Grüne Stadt, kühle Stadt

Jürgen Czernohorszy - Foto:© PID/Pertramer

Jürgen Czernohorszy - Foto:© PID/Pertramer

Der Klimawandel und geopolitische Verwerfungen zwingen zum Handeln. Die Stadt Wien setzt mehrere Maßnahmen, um einerseits Hitzeinseln den Kampf anzusagen und um sich andererseits aus der Energieabhängigkeit von Russland zu befreien. Welche das sind, verrät Stadtrat Jürgen Czernohorszky, zuständig für Klima und Energie, im Gespräch mit Charles Steiner.

Bis 2040 will Wien aus fossilen Brennträgern aussteigen. Wie schreitet dieses Vorhaben voran, und lässt sich der Zeitplan angesichts der aktuellen geopolitischen Entwicklungen einhalten?

Jürgen Czernohorszky: Die weltpolitische Lage und die Klimakrise machen deutlich, wie sehr wir die Energiewende brauchen. Einerseits wissen wir, dass fossile Brennstoffe schlecht fürs Klima sind. Andererseits hat der Krieg in der Ukraine gezeigt, dass wir die Energieabhängigkeit beenden müssen. Dabei setzen wir auf „hausgemachte“ Energie wie Sonnenstrom, Wärmepumpen und Geothermie. Im Bereich der Gebäudewärme haben wir mit den Energieraumplänen bereits einen wichtigen ersten Schritt gesetzt. Jetzt liegt es am Bund, die nötigen gesetzlichen Rahmenbedingungen zu schaffen, die es für unser Ziel, bis 2040 klimaneutral zu werden, dringend braucht.

Die rot-pinke Koalition hat sich das Förderprogramm „Lebenswerte Klimamusterstadt“ auf die Fahnen geschrieben. Welche Stellschrauben sollen hier gedreht werden?

Czernohorszky: Mit diesem Förderprogramm investieren wir 100 Millionen Euro in nachhaltige Klimawandel-Anpassungsmaßnahmen bis 2025. Pro Jahr stellen wir also 20 Millionen Euro für Projekte der Bezirke bereit, um die Auswirkungen des Klimawandels zu minimieren.

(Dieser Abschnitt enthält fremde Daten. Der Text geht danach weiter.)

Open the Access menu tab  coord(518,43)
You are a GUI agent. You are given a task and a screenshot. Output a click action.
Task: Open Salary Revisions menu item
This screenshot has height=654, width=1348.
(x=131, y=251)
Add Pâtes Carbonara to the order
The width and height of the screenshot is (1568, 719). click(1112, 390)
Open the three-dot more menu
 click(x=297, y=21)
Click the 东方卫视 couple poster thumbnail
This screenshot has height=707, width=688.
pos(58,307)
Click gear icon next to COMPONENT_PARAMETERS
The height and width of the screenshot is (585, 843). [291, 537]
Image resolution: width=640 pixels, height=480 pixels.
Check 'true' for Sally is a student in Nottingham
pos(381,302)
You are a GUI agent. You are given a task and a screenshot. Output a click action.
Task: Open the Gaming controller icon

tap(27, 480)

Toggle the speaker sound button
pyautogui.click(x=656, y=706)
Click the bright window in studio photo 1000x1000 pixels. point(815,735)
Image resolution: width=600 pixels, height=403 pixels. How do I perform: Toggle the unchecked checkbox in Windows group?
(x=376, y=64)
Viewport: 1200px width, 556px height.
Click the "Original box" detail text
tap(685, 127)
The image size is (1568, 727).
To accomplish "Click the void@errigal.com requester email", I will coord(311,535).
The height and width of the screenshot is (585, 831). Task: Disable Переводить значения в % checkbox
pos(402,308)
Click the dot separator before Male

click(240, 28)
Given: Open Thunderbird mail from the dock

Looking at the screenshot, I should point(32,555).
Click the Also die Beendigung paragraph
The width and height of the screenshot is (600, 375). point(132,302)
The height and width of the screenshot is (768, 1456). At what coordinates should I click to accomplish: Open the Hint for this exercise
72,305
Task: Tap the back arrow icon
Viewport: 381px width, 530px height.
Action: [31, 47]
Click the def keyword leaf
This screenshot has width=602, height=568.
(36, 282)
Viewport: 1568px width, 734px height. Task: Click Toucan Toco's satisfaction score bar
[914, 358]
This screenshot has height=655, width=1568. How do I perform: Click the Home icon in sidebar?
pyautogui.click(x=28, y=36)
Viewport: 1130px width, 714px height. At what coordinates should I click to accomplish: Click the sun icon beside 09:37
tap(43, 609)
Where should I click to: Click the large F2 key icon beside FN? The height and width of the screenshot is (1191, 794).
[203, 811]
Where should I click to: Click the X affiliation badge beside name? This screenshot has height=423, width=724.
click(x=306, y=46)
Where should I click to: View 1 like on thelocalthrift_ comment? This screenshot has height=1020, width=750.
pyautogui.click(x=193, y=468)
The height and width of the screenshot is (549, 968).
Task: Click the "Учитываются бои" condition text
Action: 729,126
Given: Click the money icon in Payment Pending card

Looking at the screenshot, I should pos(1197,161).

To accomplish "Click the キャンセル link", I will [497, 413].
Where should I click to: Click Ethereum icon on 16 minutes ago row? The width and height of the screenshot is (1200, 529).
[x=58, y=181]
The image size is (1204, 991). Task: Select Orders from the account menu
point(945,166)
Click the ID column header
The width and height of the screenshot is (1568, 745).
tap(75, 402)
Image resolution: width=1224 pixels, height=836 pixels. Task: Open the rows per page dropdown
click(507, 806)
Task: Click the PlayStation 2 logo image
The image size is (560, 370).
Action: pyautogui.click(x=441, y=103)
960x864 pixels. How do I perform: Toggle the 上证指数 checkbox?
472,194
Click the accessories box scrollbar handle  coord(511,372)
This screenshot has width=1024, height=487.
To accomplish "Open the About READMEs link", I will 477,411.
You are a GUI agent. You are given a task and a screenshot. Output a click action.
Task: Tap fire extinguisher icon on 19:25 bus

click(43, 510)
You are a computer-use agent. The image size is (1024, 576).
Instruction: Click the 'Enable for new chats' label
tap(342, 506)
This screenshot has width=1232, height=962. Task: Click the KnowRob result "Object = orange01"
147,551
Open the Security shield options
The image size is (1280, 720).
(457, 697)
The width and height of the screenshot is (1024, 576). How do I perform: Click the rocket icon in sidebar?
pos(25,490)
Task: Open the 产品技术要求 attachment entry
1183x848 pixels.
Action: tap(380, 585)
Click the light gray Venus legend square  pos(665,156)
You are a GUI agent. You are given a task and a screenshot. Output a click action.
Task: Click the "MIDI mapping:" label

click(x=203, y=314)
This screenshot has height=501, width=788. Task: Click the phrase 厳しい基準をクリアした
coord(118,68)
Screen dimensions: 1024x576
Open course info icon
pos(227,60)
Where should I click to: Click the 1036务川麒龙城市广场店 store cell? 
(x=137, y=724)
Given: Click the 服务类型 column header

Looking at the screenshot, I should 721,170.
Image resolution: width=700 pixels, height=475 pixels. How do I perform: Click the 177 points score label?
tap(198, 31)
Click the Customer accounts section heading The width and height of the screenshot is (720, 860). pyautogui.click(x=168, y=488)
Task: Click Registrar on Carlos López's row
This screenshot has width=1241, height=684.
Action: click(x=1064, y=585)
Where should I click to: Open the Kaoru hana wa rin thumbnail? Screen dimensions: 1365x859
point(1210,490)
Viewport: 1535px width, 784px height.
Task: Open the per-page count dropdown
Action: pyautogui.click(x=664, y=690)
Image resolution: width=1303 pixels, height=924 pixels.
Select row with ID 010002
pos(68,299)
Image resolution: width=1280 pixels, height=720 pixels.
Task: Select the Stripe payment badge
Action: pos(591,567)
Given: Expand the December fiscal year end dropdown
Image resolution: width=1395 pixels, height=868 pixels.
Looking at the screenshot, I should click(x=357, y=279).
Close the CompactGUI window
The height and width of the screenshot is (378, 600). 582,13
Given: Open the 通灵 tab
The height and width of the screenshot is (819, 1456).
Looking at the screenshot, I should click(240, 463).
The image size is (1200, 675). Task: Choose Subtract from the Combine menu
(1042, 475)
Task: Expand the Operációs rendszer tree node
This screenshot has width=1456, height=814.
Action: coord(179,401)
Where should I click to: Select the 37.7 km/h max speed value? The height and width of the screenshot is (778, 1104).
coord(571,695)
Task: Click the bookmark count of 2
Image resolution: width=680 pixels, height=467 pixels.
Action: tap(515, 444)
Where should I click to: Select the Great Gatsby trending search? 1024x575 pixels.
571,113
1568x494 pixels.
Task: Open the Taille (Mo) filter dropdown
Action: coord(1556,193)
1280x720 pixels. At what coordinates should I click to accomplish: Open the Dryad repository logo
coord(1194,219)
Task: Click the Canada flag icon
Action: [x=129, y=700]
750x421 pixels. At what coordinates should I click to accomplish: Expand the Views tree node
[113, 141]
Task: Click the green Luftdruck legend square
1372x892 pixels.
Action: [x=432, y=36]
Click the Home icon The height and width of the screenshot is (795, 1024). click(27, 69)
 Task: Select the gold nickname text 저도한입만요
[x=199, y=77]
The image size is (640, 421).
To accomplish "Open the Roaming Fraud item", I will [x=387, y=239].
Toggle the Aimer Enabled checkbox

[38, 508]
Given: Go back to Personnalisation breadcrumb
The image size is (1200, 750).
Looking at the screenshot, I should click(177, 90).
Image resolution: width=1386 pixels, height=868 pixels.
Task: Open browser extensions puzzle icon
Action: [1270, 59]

Darunter befinden sich Umbaumaßnahmen wie zum Beispiel das Umwandeln versiegelter Flächen in Grünraum, aber auch das Pflanzen neuer Bäume. Auch das Schwammstadt-Prinzip, mit dem wir Regenwasser besser speichern können, wird ausgebaut. Das Ziel des Projekts „Lebenswerte Musterstadt“ ist es, das Mikroklima in der Stadt positiv zu beeinflussen.

Angesichts der sich häufenden Hitzewellen: Wie will man die Stadt abkühlen, welche Ansätze gibt es? Wie geht man überdies mit sogenannten Hitzeinseln um?

Czernohorszky:
Begrünung ist ein wesentlicher Faktor im Kampf gegen Hitzeinseln. Deshalb haben wir es uns zum Ziel gesetzt, bis zum Jahr 2025 in Wien 400.000 Quadratmeter neuen Grünraum zu schaffen. Darüber hinaus schaffen wir mit gezielten Cooling-Maßnahmen auch akute Abkühlung. Im Stadtgebiet etwa mit unseren Sommerspritzern, Brunnhilden und Trinkbrunnen; in sämtlichen um- oder neugestalteten Parks gibt es zumindest eine Cooling-Maßnahme. Außerdem kommen immer mehr Wasserspielplätze dazu.

Wie möchte die Stadt Wien den Ausbau alternativer Energiequellen forcieren? Welche sollen besonders im Vordergrund stehen?

Czernohorszky: Wir nutzen zum Beispiel das Abwasser, um Gebäude zu wärmen oder zu kühlen, aber auch die Abwärme von Kraftwerken. In Simmering steht die stärkste Großwärmepumpe Mitteleuropas, die bereits jetzt 25.000 Haushalte mit CO2-freier Energie versorgt. Derzeit errichten wir im Umfeld eine noch größere Pumpe, die ab 2027 sogar 112.000 Haushalte mit Wärme aus gereinigtem Abwasser beliefert. Wir bauen außerdem den Anteil der Photovoltaik-Anlagen in Wien stetig aus und fördern sowohl Privatpersonen als auch Unternehmen bei der Anschaffung von PV-Anlagen. So konnten wir die Energie, die wir durch Sonnenstrom gewinnen, seit Beginn der PV-Offensive um 70 Prozent steigern.